BACKGROUND: Toborinone (OPC-18790), a phosphodiesterase III inhibitor, enhances cardiac contractility and is an arterial dilator. However, its effects on the venous system have not yet been clearly defined. Because toborinone administration reduces left ventricular (LV) end-diastolic pressure, it is probably also a venodilator. Because of the known arterial effects and the hypothesized venous effects, we compared changes in systemic vascular conductance (the inverse of resistance) with changes in venous capacitance. METHODS AND
RESULTS: In 15 anesthetized, splenectomized dogs (10 treatment, 5 control), pressures were measured in the right atrium, aorta, portal vein, and LV. A cuff constrictor was placed around the portal vein. Cardiac output was measured by thermodilution, and splanchnic vascular capacitance was measured by blood-pool scintigraphic methods. Data were collected at baseline, after induction of heart failure (microsphere embolization into the left coronary artery), and then after toborinone boluses of 0.1, 0.2, 0.4, and 0.8 mg/kg.
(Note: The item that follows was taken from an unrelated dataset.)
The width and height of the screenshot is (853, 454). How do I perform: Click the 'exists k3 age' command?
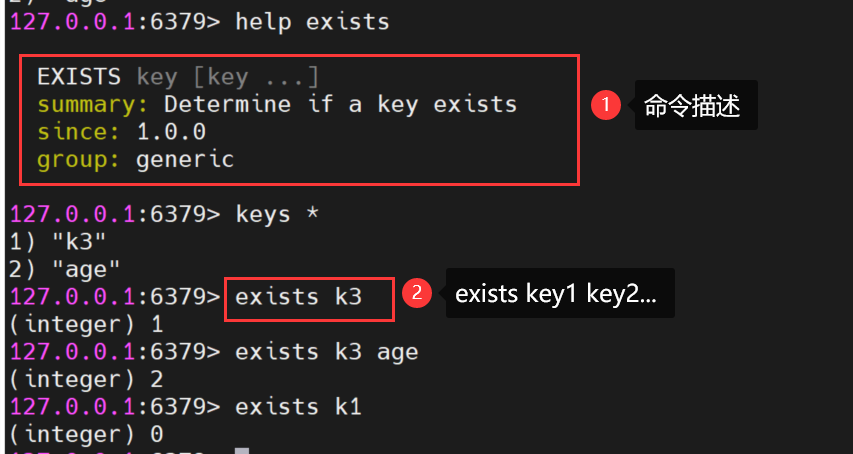click(326, 352)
Heart failure was associated with decreased capacitance and conductance (to 87+/-3% and 64+/-4% of baseline values, respectively, P<0.05). After administration of the lower doses of toborinone, capacitance increased more than conductance; however, the effects were more balanced at the higher doses. Compared with nitroglycerin, hydralazine, and enalaprilat (results of an earlier study) in the same model, toborinone increased capacitance to a degree similar to that with nitroglycerin, at higher doses increased conductance similarly to hydralazine, and increased both capacitance and conductance considerably more than did enalaprilat.
CONCLUSIONS: Toborinone is a potent balanced venous and arterial dilator in experimental acute heart failure. These marked effects suggest that it may prove to be a clinically important alternative to other vasodilators.